La précarité des enseignants contractuels en Guinée : un appel urgent d’un instituteur.

Notre reporter a joint ce vendredi, 10 avril 2026 Mohamed Aly Yattara, secrétaire général des enseignants communaux de Guinée. Pour lui, la situation des enseignants contractuels reste une situation délicate et non résolue.

« La situation des enseignants contractuels est aujourd’hui très préoccupante. Sur environ 14 000 enseignants recensés, seuls 10 000 ont été engagés. Les autres continuent de travailler sur le terrain sans salaire ni primes. Pourtant, dans plusieurs localités de l’intérieur du pays, il y a toujours un manque criant d’enseignants. Malgré cela, ce sont ces contractuels qui tiennent les classes. Il faut comprendre que derrière ces enseignants, il y a des pères et des mères de famille. Ce sont des personnes qui ont des responsabilités, mais qui continuent de travailler sans aucune rémunération. Certains sont même contraints d’abandonner temporairement les classes pour chercher de quoi nourrir leur famille », déplore-t-il.

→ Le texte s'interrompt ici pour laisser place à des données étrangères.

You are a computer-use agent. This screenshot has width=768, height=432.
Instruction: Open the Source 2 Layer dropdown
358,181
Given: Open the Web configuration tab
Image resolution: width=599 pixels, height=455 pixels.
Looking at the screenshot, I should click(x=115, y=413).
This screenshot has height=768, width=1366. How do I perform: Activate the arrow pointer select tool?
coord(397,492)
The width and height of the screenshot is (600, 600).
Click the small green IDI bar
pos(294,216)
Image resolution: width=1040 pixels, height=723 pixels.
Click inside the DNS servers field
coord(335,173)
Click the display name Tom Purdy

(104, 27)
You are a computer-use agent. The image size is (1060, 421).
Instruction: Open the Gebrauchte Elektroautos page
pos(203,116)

Au-delà de la souffrance individuelle de ces enseignants, cette précarité impacte directement la qualité de l’enseignement. « Lorsqu’un enseignant n’est pas rémunéré de manière conséquente, il ne peut pas se consacrer pleinement à son travail. Aujourd’hui, les enseignants contractuels sont obligés de mener d’autres activités en parallèle pour survivre. Cela réduit leur disponibilité et leur concentration dans les activités pédagogiques. On constate parfois des absences, non pas par manque de volonté, mais parce que ces enseignants n’ont pas d’autre choix. On ne peut pas leur en vouloir entièrement, car ils ne sont pas payés. Mais cela perturbe le bon déroulement du programme scolaire et impacte directement les élèves », explique M. Yattara.

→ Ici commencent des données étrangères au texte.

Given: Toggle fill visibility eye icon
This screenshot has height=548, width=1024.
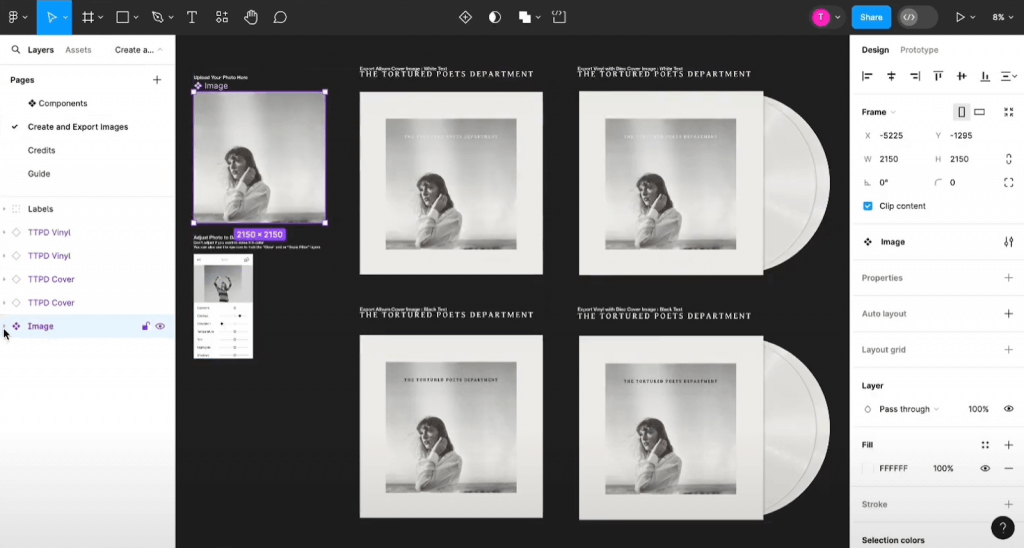Looking at the screenshot, I should click(x=985, y=468).
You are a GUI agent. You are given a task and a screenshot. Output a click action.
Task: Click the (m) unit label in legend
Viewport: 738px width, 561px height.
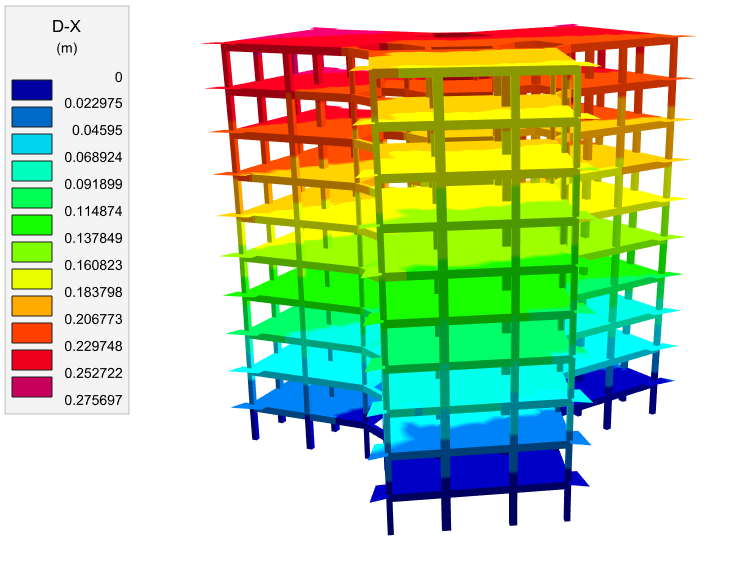click(x=66, y=47)
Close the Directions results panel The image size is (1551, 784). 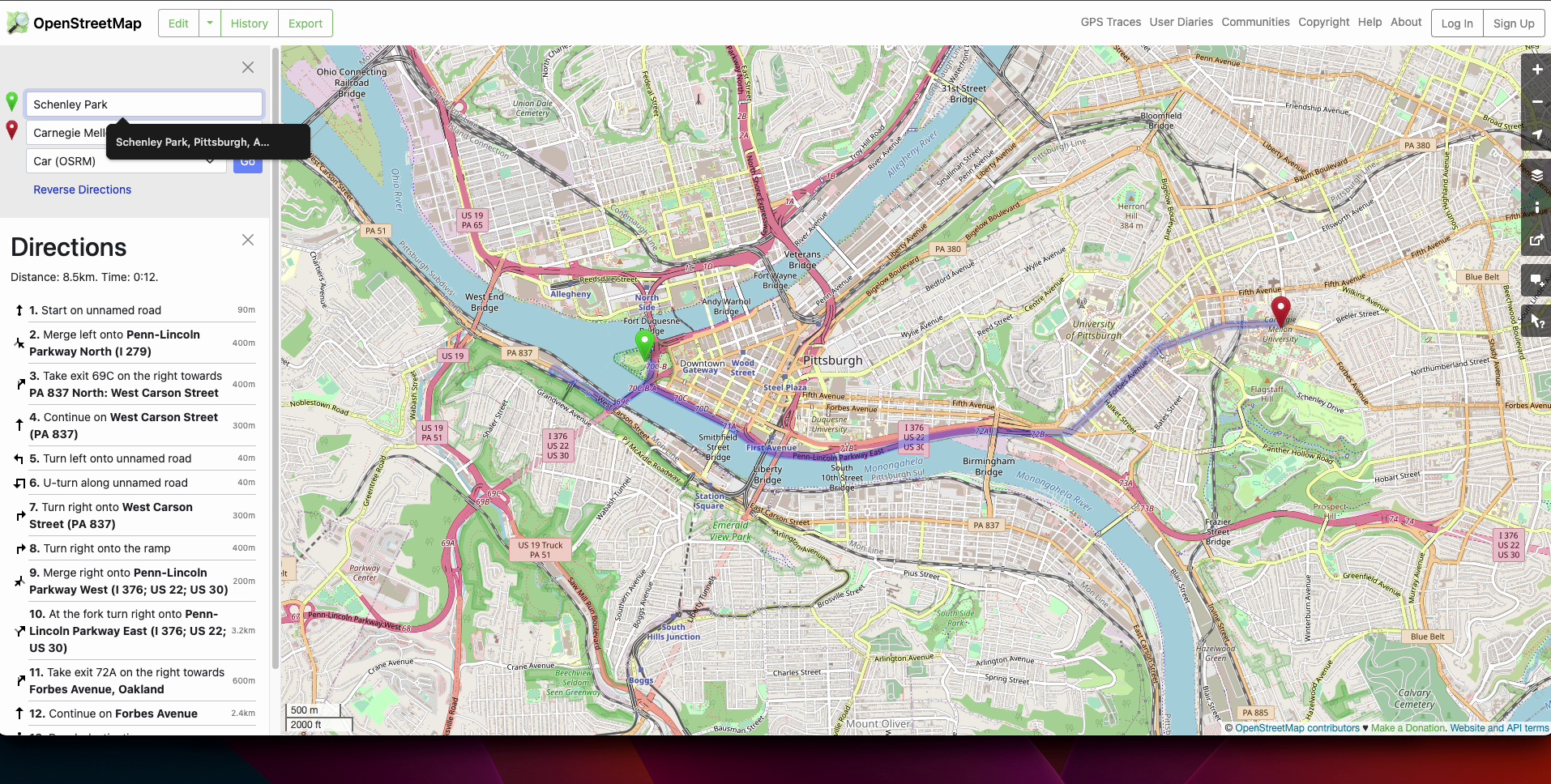pyautogui.click(x=248, y=240)
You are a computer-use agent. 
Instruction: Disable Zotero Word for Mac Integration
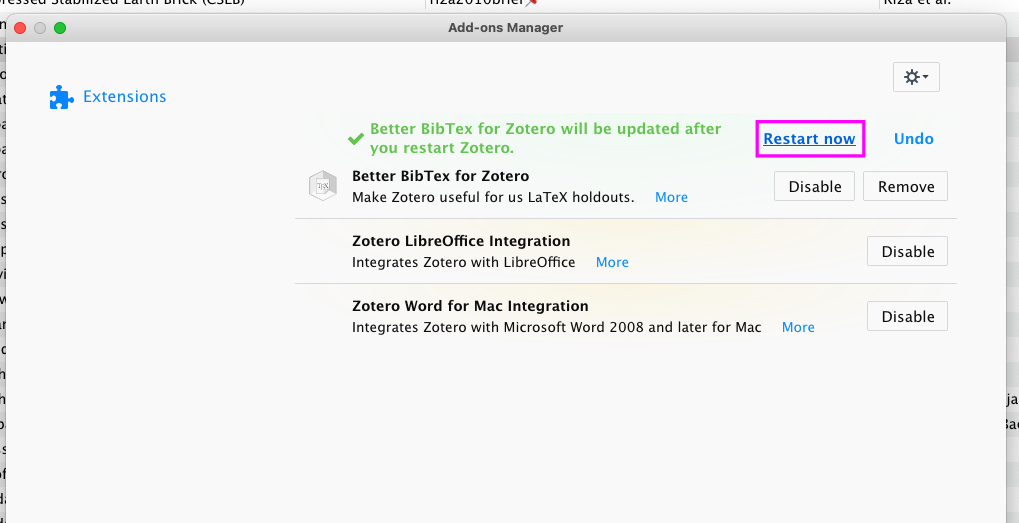(x=907, y=317)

Face à cette situation alarmante, l’intersyndicale de l’éducation multiplie les appels aux autorités pour une prise en charge rapide. « L’intersyndicale a déjà attiré l’attention des autorités sur la nécessité d’engager ces enseignants contractuels. Malgré les recrutements déjà effectués, il existe encore des postes vacants, surtout dans les zones difficiles d’accès. Ces enseignants représentent une solution immédiate à ce problème. Beaucoup parmi eux ont fait leurs preuves lors des pratiques de classe. Certains ont obtenu des notes très satisfaisantes, parfois 14 ou même 16 sur 20. Mais malgré cela, ils n’ont pas été retenus lors de la première phase de recrutement. Nous demandons respectueusement aux autorités d’accélérer le processus d’identification et d’engagement de ces enseignants. Leur intégration rapide permettra non seulement d’améliorer leurs conditions de vie, mais aussi de renforcer le système éducatif guinéen dans son ensemble », conclut l’enseignant.

À noter que ces enseignants contractuels continuent de porter à bout de bras une partie du système éducatif guinéen, en attendant une réponse rapide des autorités.